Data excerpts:
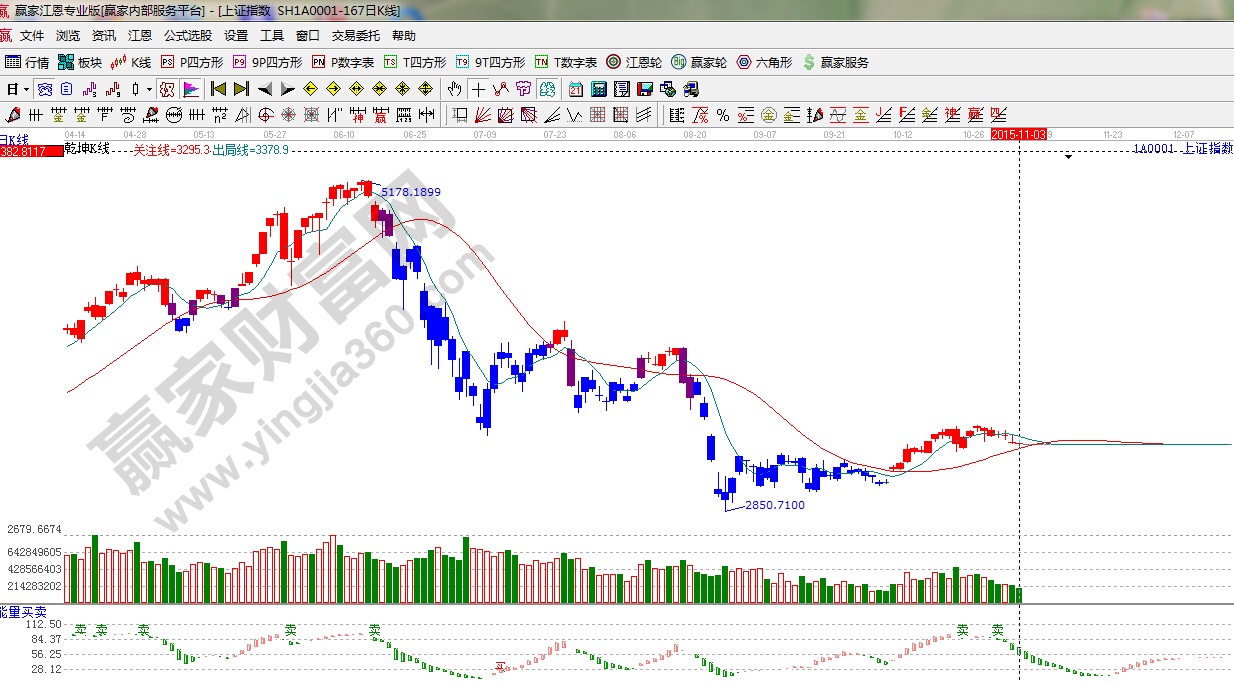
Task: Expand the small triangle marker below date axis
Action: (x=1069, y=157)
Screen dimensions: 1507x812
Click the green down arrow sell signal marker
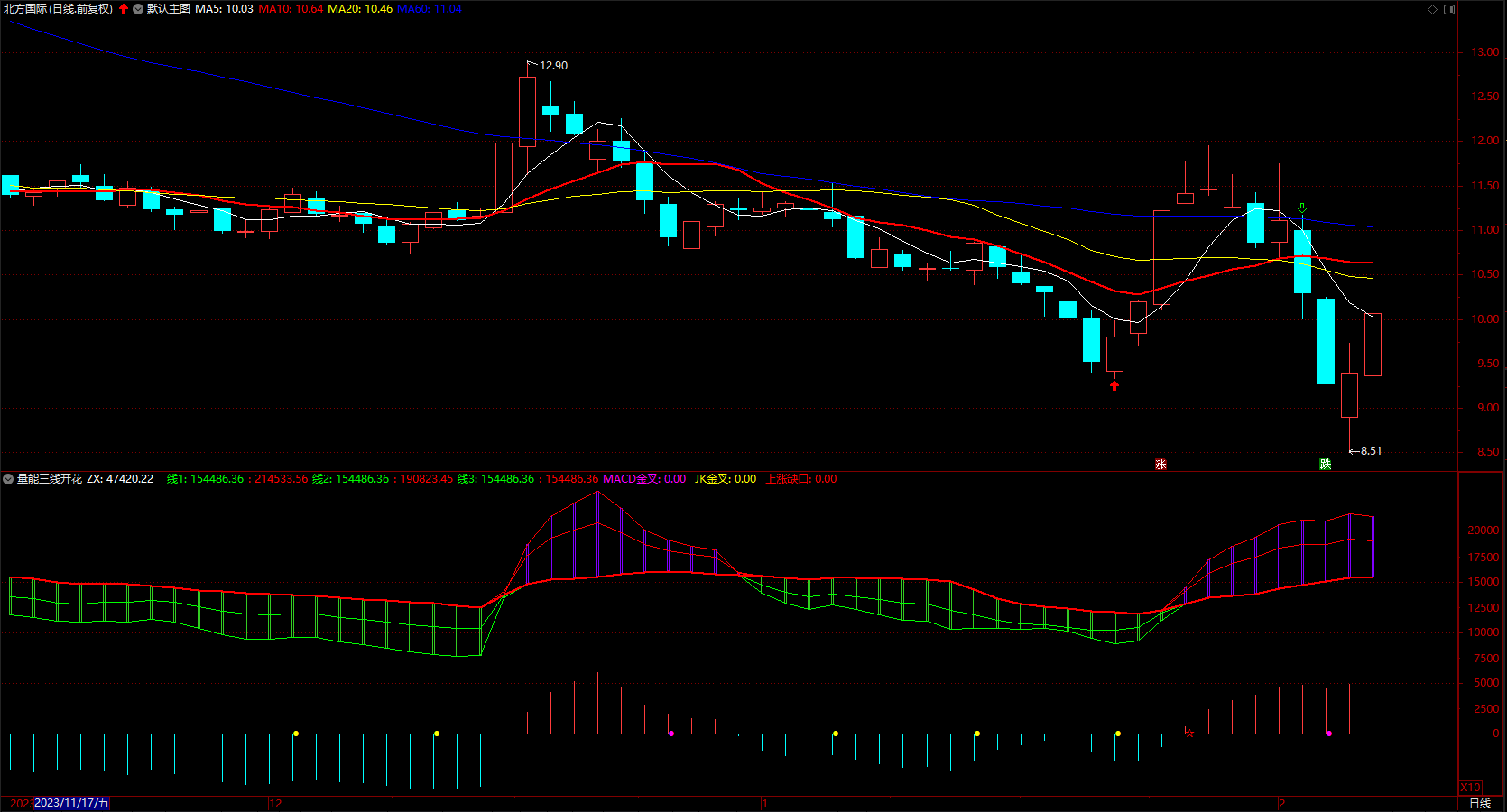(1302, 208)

# Assignment
Please print the lines from the one holding "Screen dimensions: 1507x812" through the end of the records above, unchanged and with the pictures left out.

# Solution below
Screen dimensions: 1507x812
Click the green down arrow sell signal marker
(1302, 208)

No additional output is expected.